A single figure is required: the number of lines below that contain "computer".

═════ Data to use

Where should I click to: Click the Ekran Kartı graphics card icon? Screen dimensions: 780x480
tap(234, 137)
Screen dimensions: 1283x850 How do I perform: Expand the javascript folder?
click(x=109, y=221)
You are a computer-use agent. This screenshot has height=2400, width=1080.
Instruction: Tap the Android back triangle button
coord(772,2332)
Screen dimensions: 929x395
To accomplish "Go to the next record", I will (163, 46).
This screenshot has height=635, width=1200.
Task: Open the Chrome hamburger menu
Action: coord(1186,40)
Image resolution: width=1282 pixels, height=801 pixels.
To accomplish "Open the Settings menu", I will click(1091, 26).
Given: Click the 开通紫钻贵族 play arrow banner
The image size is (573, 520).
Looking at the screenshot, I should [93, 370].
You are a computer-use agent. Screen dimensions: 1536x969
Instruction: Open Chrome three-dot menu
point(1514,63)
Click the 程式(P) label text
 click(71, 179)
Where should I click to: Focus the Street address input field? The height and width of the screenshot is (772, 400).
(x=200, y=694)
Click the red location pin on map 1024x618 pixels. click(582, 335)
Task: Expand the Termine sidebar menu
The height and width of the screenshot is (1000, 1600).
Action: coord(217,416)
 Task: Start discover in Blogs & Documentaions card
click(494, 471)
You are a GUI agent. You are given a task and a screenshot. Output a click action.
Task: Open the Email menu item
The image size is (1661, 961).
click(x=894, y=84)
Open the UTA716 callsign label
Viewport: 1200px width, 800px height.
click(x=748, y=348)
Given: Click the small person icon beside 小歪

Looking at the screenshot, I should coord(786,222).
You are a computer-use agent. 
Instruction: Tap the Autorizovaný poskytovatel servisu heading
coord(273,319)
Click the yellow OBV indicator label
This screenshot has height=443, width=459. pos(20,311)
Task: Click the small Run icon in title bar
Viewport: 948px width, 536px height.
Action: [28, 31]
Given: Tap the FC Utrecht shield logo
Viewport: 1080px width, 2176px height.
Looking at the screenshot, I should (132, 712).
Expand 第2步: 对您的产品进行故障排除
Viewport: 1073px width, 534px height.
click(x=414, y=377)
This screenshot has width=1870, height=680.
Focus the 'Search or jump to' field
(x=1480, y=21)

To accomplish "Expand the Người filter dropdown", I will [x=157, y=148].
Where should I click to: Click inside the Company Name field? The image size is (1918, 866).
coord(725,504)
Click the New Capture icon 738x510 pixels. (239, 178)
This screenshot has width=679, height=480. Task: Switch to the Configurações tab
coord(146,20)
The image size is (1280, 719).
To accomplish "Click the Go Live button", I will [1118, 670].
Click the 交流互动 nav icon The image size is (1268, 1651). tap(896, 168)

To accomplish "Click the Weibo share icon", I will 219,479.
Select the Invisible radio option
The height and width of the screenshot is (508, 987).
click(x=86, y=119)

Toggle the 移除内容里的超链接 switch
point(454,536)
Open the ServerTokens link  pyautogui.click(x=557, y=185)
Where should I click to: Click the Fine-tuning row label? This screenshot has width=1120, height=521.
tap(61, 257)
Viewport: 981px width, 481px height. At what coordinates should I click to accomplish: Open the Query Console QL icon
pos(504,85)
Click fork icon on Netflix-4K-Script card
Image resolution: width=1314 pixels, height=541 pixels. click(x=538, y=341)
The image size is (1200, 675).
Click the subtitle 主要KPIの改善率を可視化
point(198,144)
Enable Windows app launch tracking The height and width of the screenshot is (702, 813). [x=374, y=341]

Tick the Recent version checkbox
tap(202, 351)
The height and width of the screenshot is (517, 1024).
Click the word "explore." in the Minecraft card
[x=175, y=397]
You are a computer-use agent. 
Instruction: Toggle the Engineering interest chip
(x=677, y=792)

══════════

» **Result for this task**: 4